Stored items
_ _ _ _
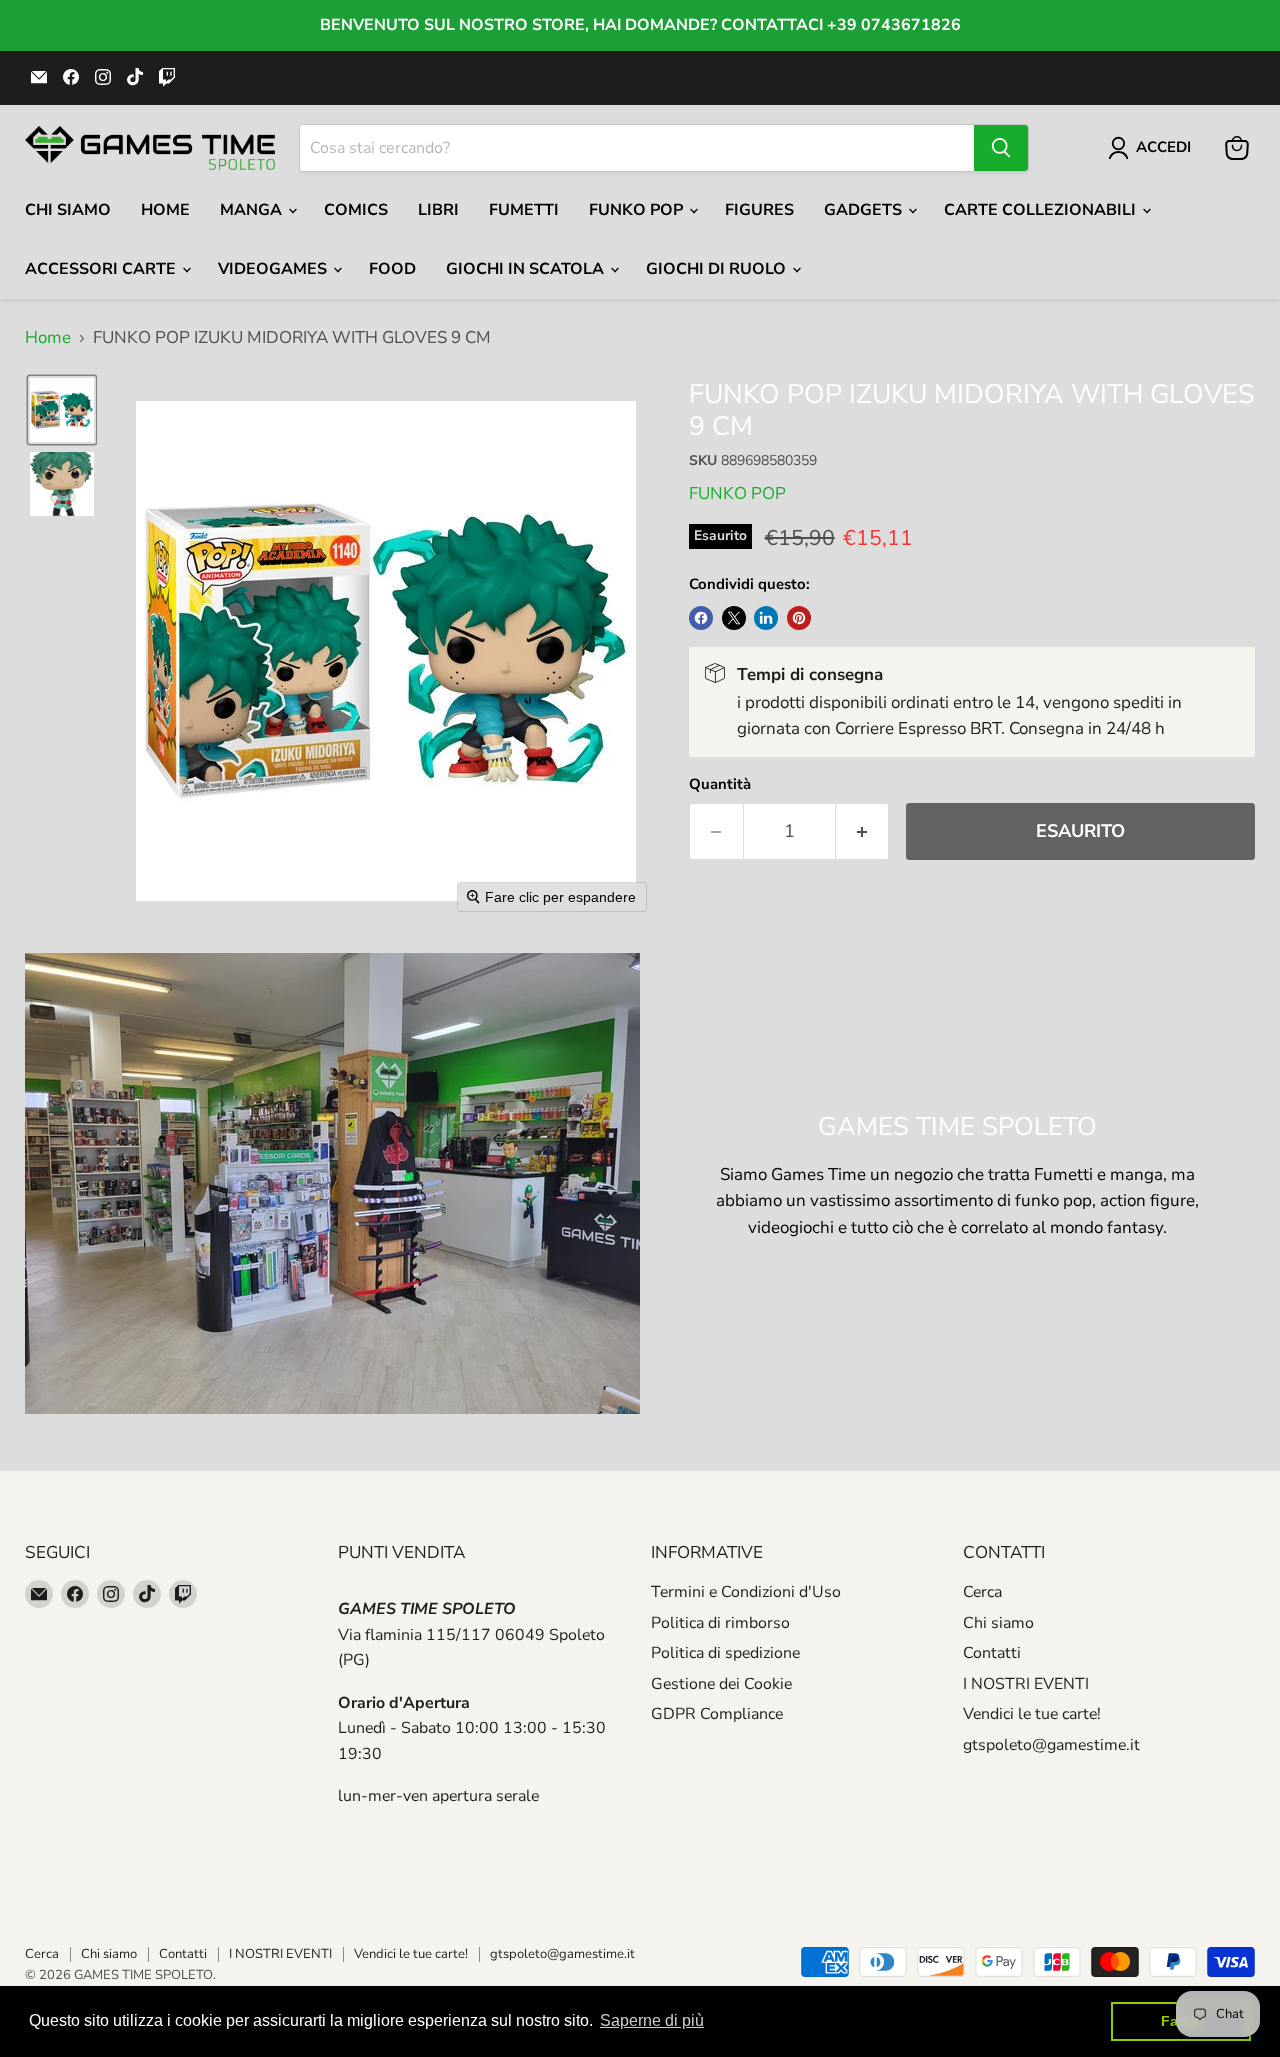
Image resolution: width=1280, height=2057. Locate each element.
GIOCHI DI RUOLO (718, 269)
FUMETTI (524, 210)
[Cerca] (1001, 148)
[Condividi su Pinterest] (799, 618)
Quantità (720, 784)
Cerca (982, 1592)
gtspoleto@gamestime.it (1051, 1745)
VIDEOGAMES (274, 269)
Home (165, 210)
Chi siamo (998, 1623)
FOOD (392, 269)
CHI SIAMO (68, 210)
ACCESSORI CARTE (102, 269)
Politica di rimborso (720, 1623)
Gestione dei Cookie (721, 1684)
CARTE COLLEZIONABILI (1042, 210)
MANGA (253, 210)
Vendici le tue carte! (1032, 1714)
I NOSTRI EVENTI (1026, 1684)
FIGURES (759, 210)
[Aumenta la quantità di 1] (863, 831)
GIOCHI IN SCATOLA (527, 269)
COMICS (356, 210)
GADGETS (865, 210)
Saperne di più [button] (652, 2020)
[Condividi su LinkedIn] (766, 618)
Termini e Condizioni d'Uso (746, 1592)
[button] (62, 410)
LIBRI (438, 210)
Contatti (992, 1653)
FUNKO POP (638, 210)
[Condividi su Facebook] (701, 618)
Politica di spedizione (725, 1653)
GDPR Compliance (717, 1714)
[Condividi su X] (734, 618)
_ _ _ _
**TASK OBJECTIVE**
The result is a copy of every line above where the word "Condividi" shows up.

**RESPONSE**
[Condividi su Pinterest] (799, 618)
[Condividi su LinkedIn] (766, 618)
[Condividi su Facebook] (701, 618)
[Condividi su X] (734, 618)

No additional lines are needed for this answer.